Excerpt to read:
Frequently Asked Questions
Droop control is the primary control in which each generator fixes a line between its power P and frequency f with a slope equal to the droop R: when frequency drops, output rises. R = 5% means a 5% drop in frequency causes the unit to deliver an extra 100% of rated output. Across the grid the slopes add in parallel to the composite β = Σ Pn,i/(Ri·fn) [MW/Hz]. For a load step ΔPL the steady-state deviation is Δf = −ΔPL/β. This tool also reports the transient RoCoF and nadir governed by the system inertia H.
H is the ratio of stored rotating kinetic energy to rated power and is around 4–6 s in thermal-dominated grids but as low as ~2 s in inverter-rich grids. Small H produces a steep RoCoF = −ΔPL·fn/(2H·Pn,total) right after the disturbance. The nadir crosses the UCTE limit (±800 mHz) before UFLS and protective relays can act. Halving H here (4 s → 2 s) roughly doubles the RoCoF and triggers the warning verdict. Mitigations include synthetic inertia from grid-forming inverters and synchronous condensers at retired thermal sites.
Primary control is the droop response of this tool. It acts in 0–30 s and arrests the frequency excursion, but a steady Δf remains. Secondary control (AGC: Automatic Generation Control) runs at 30 s – 15 min, integrating the area control error (ACE) to restore the nominal frequency (50/60 Hz). The 'AGC recovery time' shown here is an estimate of that. Tertiary control redispatches over 15 min and beyond. UCTE/ENTSO-E formalises this as FCR / FRR / RR; Japan calls it LFC / EDC.
Synchronous machines (thermal, nuclear, hydro) naturally provide rotating inertia and droop. PV and wind, being inverter-coupled, provide neither by default. The grid-wide β and H therefore drop, enlarging Δf and RoCoF for the same disturbance. The three responses are: (1) synthetic inertia and virtual droop from grid-forming inverters, (2) battery FCR such as Hornsdale (100 MW / 129 MWh) in South Australia, and (3) synchronous condensers installed at retired thermal sites. ENTSO-E plans to set minimum inertia and non-synchronous penetration limits toward 2030.

Written request A: Print the part of the frequency control FAQ starting at "H is the ratio" and ending at "condensers at retired thermal sites.", with no changes.
Written request B: Output only the lines of the records starting at the line that contains "You are a computer-use agent. Screen" and ending at the line that contains "will [1445, 470].", reproducing them precisely.
The records and the frequency control FAQ come from separate sources.

Supplied entries:
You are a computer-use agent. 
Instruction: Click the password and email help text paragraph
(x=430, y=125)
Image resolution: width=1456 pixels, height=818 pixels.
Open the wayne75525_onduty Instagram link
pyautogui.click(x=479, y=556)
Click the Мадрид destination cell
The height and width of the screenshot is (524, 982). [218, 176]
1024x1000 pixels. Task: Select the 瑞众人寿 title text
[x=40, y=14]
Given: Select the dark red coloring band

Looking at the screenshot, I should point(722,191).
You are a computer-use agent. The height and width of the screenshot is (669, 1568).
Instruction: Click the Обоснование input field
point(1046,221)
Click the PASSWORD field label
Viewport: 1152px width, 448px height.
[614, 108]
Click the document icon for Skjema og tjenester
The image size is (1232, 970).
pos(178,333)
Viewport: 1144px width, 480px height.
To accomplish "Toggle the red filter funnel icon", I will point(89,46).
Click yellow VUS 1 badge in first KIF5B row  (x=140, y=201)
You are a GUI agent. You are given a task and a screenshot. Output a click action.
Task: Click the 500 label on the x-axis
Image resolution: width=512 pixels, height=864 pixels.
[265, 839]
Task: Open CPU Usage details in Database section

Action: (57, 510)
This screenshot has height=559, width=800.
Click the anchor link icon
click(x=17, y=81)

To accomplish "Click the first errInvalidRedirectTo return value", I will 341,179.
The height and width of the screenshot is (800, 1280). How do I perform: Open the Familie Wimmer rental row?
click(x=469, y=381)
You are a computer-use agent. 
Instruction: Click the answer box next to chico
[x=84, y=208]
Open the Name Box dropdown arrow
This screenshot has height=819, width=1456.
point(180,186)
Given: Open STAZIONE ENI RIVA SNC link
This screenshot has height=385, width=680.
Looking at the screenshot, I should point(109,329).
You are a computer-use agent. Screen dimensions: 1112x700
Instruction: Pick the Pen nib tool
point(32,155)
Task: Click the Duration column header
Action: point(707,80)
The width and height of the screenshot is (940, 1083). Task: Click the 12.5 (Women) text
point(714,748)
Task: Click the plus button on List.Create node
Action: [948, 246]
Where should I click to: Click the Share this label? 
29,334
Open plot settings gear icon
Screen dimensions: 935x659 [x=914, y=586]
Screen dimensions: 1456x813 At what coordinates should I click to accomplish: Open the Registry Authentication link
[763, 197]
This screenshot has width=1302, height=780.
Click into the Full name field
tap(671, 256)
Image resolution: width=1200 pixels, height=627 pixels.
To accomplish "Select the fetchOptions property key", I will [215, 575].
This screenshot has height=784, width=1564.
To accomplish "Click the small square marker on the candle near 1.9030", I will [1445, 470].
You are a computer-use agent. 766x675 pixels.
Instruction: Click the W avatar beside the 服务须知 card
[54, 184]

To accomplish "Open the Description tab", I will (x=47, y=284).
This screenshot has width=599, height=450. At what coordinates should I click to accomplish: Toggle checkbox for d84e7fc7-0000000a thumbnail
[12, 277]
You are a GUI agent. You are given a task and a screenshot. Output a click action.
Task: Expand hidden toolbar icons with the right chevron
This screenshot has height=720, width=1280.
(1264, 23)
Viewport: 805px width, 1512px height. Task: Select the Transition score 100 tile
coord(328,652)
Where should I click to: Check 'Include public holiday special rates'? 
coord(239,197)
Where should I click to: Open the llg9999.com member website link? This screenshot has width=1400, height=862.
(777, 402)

Finished answer A:
H is the ratio of stored rotating kinetic energy to rated power and is around 4–6 s in thermal-dominated grids but as low as ~2 s in inverter-rich grids. Small H produces a steep RoCoF = −ΔPL·fn/(2H·Pn,total) right after the disturbance. The nadir crosses the UCTE limit (±800 mHz) before UFLS and protective relays can act. Halving H here (4 s → 2 s) roughly doubles the RoCoF and triggers the warning verdict. Mitigations include synthetic inertia from grid-forming inverters and synchronous condensers at retired thermal sites.

Finished answer B:
You are a computer-use agent. Screen dimensions: 1112x700
Instruction: Pick the Pen nib tool
point(32,155)
Task: Click the Duration column header
Action: point(707,80)
The width and height of the screenshot is (940, 1083). Task: Click the 12.5 (Women) text
point(714,748)
Task: Click the plus button on List.Create node
Action: [948, 246]
Where should I click to: Click the Share this label? 
29,334
Open plot settings gear icon
Screen dimensions: 935x659 [x=914, y=586]
Screen dimensions: 1456x813 At what coordinates should I click to accomplish: Open the Registry Authentication link
[763, 197]
This screenshot has width=1302, height=780.
Click into the Full name field
tap(671, 256)
Image resolution: width=1200 pixels, height=627 pixels.
To accomplish "Select the fetchOptions property key", I will [215, 575].
This screenshot has height=784, width=1564.
To accomplish "Click the small square marker on the candle near 1.9030", I will [1445, 470].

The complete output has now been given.